When I was younger and had my first interest in doing photography I did it because of a movie scene I was watching when I was maybe 5 or 6 years old unfortunately though, I can’t remember what movie it was, but the sequence showed a couple flirting with each other as the guy brought up a classic Instant Polaroid, you know, the white one with a rainbow stripe up in the middle. I was intrigued and asked my mom what that thing was and if I could have one. Sadly, she said no.
Imagine a 15-year-old me surfing the net for all the high-quality images that legendary photographer Tony Duran did alongside Jennifer Lopez, my favorite celebrity at the time. I was very proud to know how to access ‘high quality’ pictures back when most of everybody’s monitor screen resolutions were only 1024 x 768 pixels. The photoshoots they came up with were outstanding. The overall look was eye-catching. They worked together on different projects; magazines, cover stories, album bootleg art shots, etc. I loved the early 2000s aesthetic; bold, high contrasty, and as colorful as it was, one could tell everything rendered harmony. I’m not sure if they were trying to mimic the top clothing brands such as Versace, Gucci, or Balmain, but I certainly think it was the most iconic era for advertising, the peak of inspiration. There was only hope one day I could work in that industry.

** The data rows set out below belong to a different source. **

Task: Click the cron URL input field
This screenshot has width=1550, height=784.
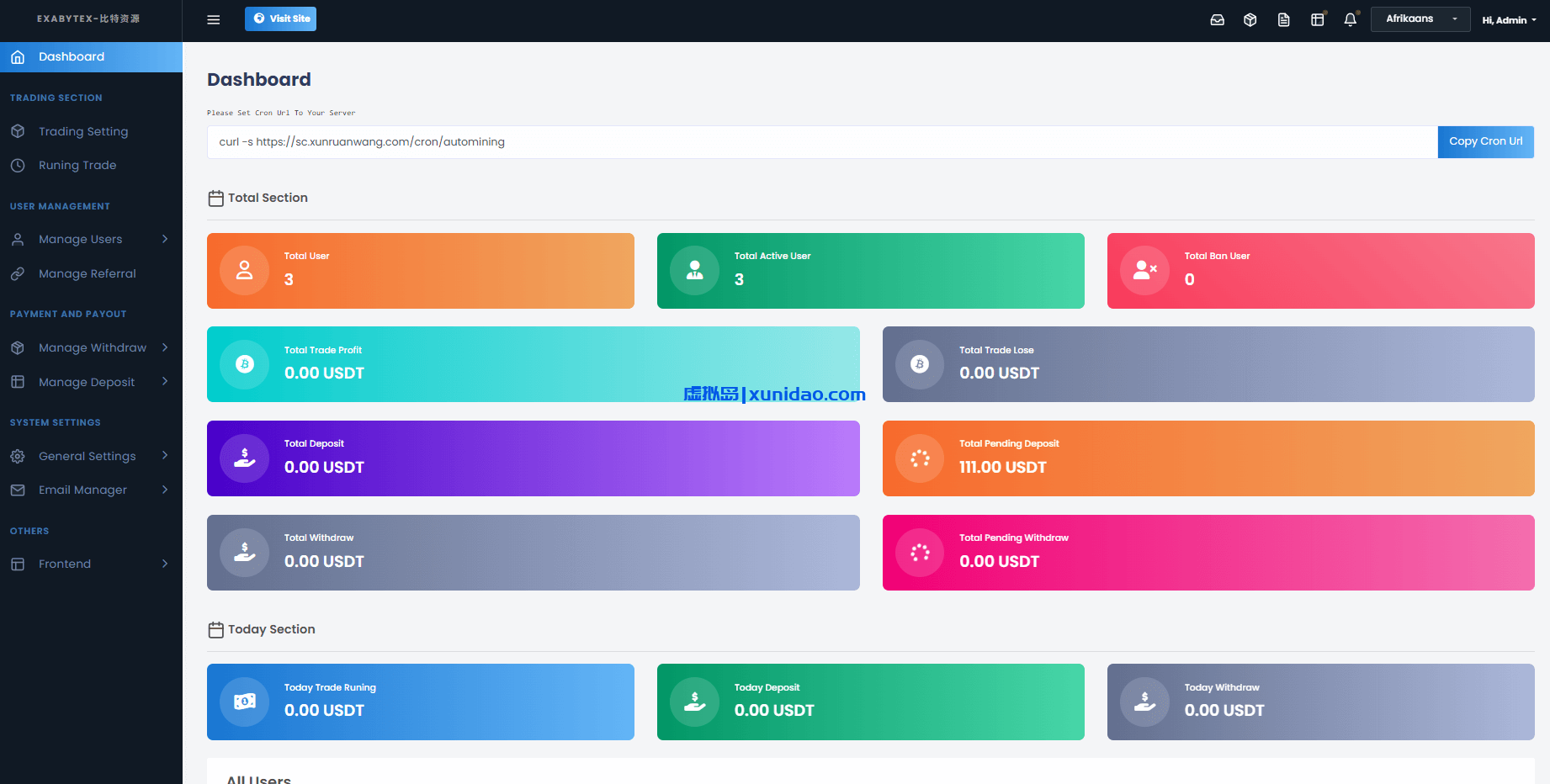Action: [x=821, y=142]
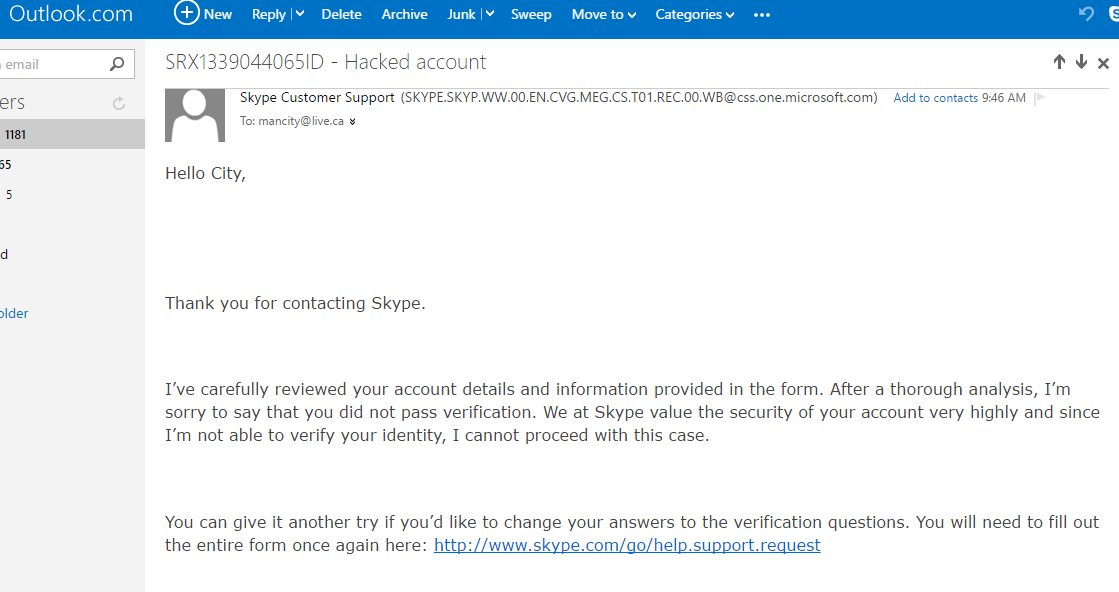The image size is (1119, 592).
Task: Click Delete in the toolbar
Action: [x=341, y=14]

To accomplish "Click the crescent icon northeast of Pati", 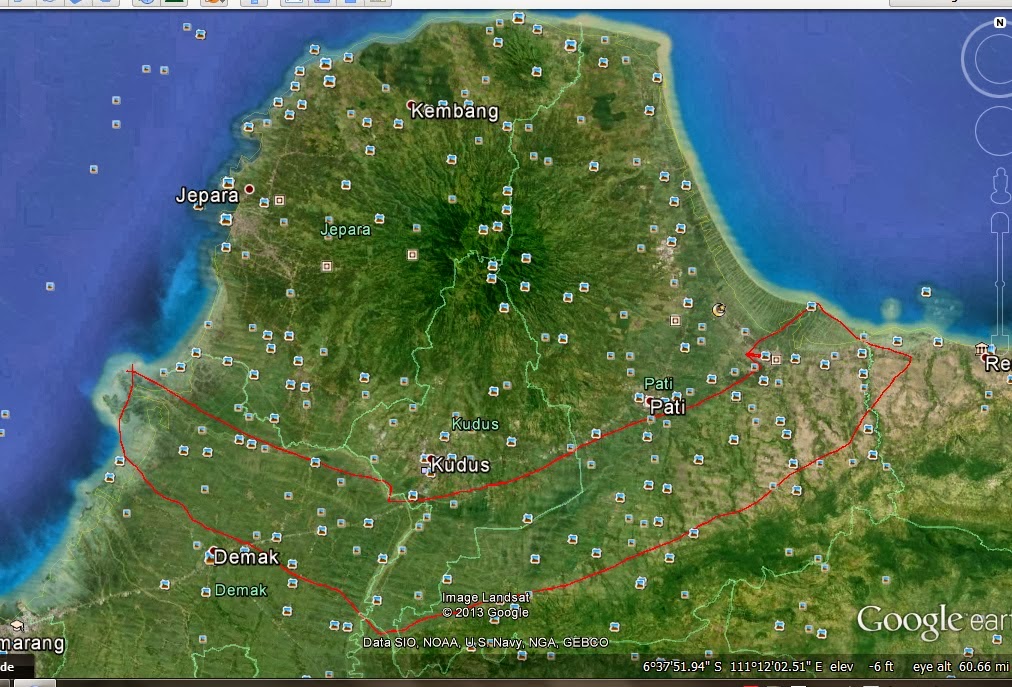I will (718, 310).
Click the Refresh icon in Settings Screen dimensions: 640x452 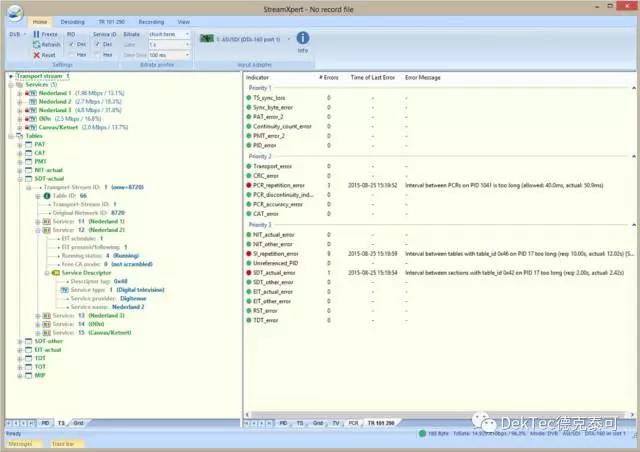point(37,45)
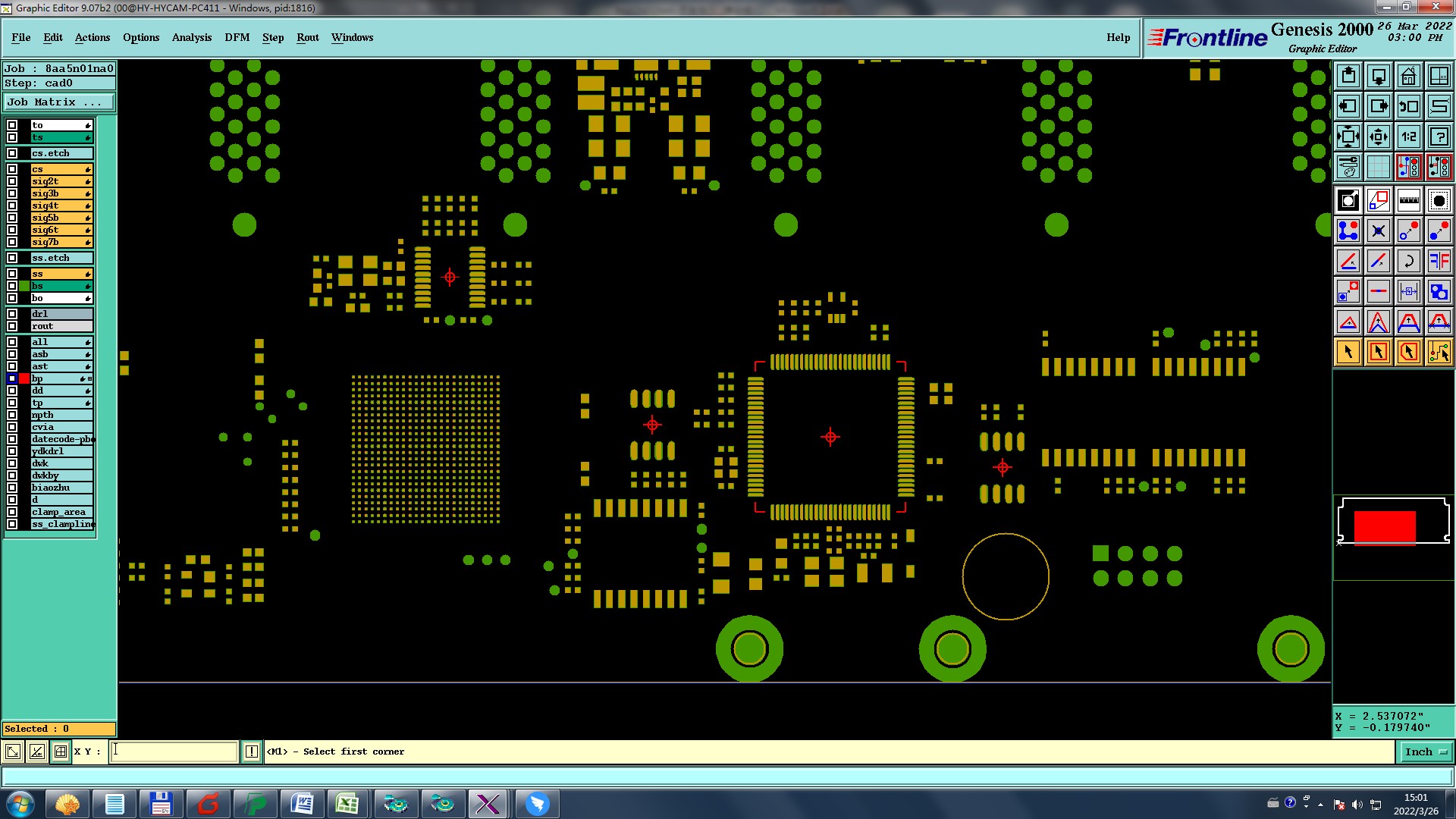The image size is (1456, 819).
Task: Select the ruler measure tool
Action: (x=1408, y=200)
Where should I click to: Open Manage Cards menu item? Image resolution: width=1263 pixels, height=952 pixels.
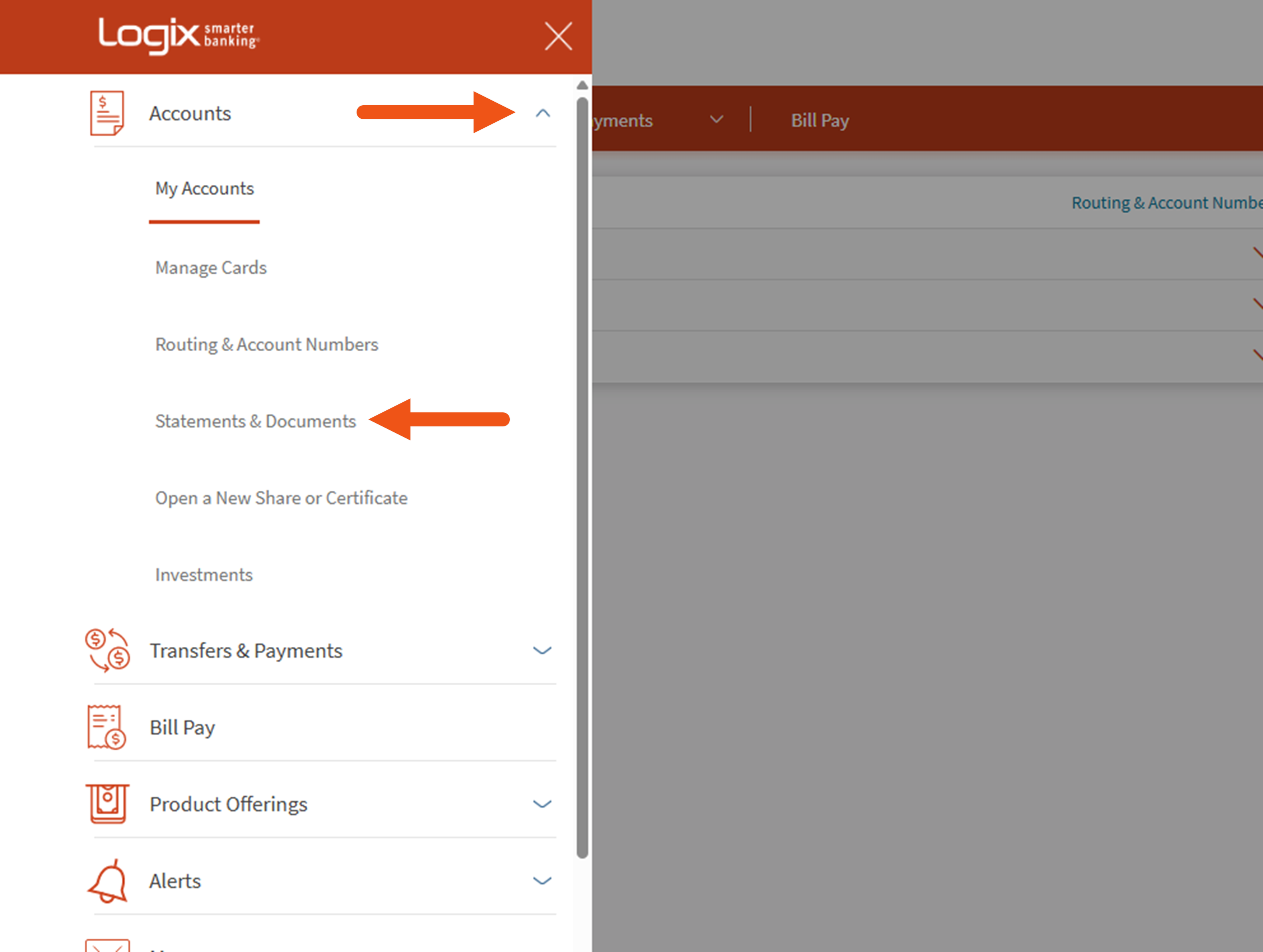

It wasn’t until I bought my first-ever issue of Mexican Vogue that I took my career to its first step and finally shaped a path for me to follow; I had to invest in a studio, get some gear and some gray seamless background cycloramas and do some casting and et voilà! my first practices.
The formula was simple; the less saturated and the less ‘happy’ it meant the most aspirational, upper level and unreachable it was. I look at these photographs with a lot of nostalgia because I didn’t enough resources to achieve what I was looking for, a high-end finish.